ASSIGNMENT: Reproduce the section of the listing that begins at the line containing "Task: Open Quickconnect" and finishes at the line containing "Click the Lorali". Include both end lines and nothing beyond them.

TASK INPUTS:
□ □ □

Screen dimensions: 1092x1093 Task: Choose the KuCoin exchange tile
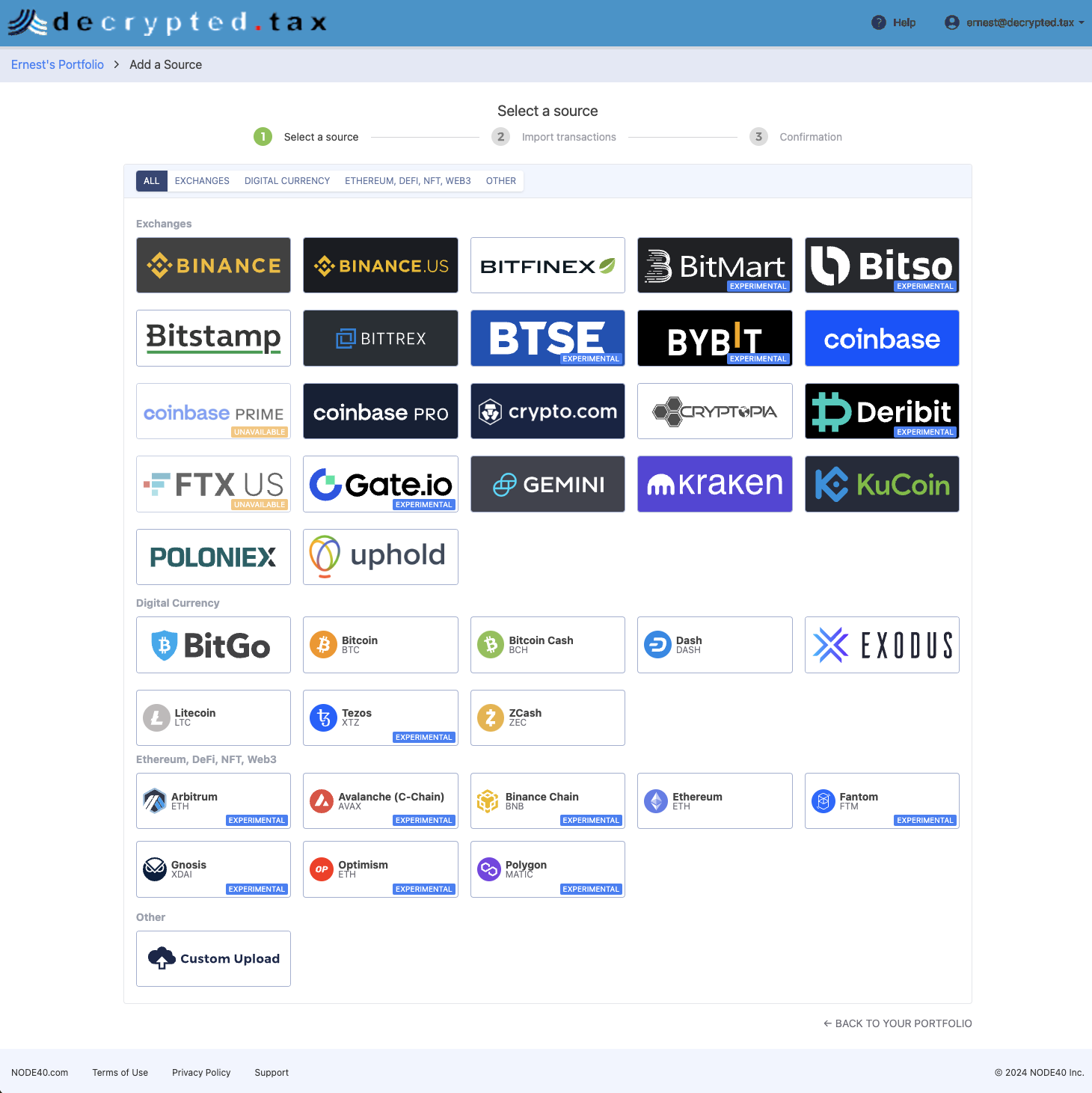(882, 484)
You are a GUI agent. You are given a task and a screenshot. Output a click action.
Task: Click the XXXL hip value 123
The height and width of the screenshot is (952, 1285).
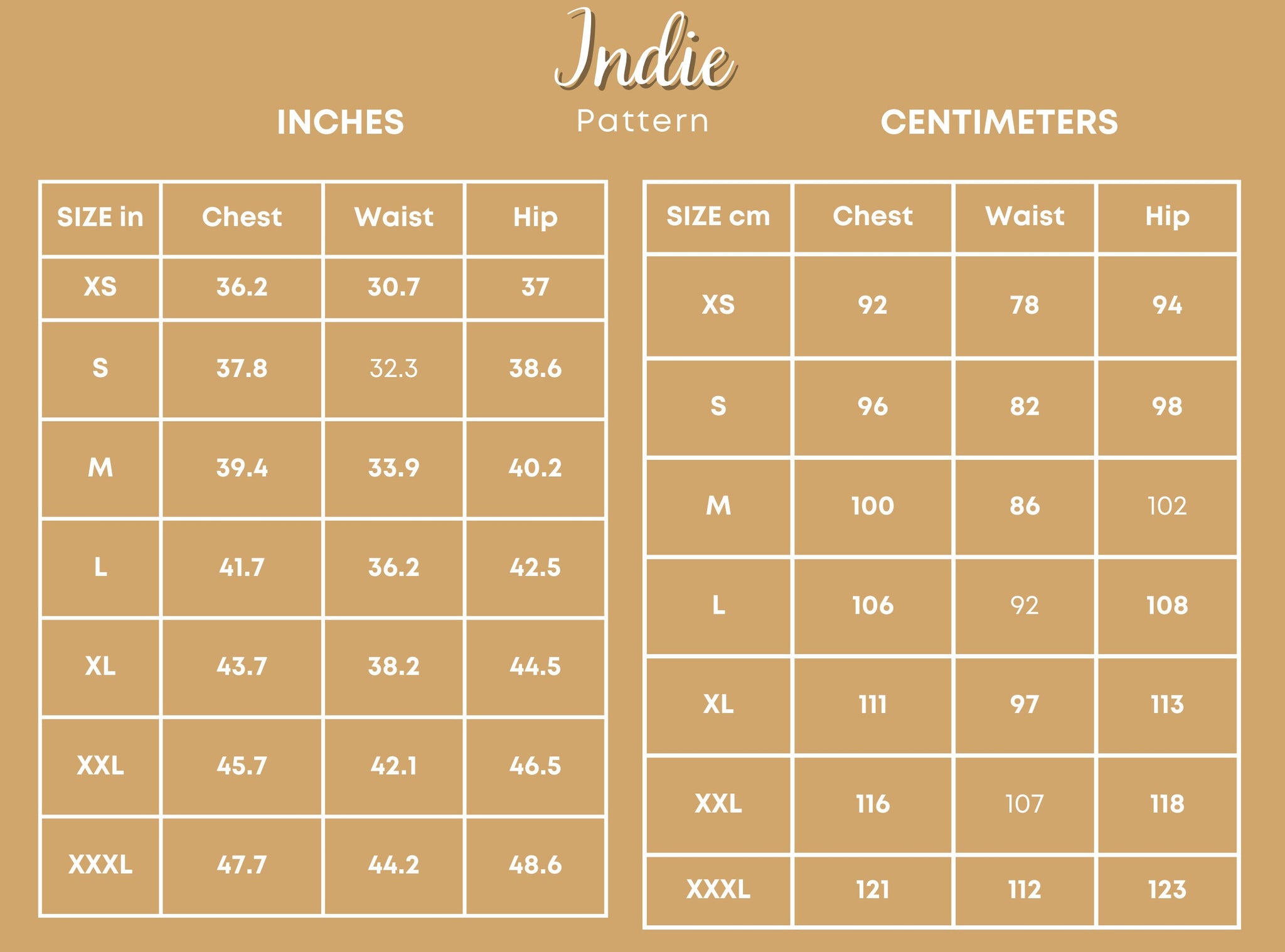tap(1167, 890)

□ □ □

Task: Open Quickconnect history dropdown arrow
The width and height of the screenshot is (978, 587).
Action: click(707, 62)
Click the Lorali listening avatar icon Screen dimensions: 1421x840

□ □ □

RESULT FOR THIS EXERCISE:
Task: Open Quickconnect history dropdown arrow
The width and height of the screenshot is (978, 587).
Action: click(707, 62)
Click the Lorali listening avatar icon Screen dimensions: 1421x840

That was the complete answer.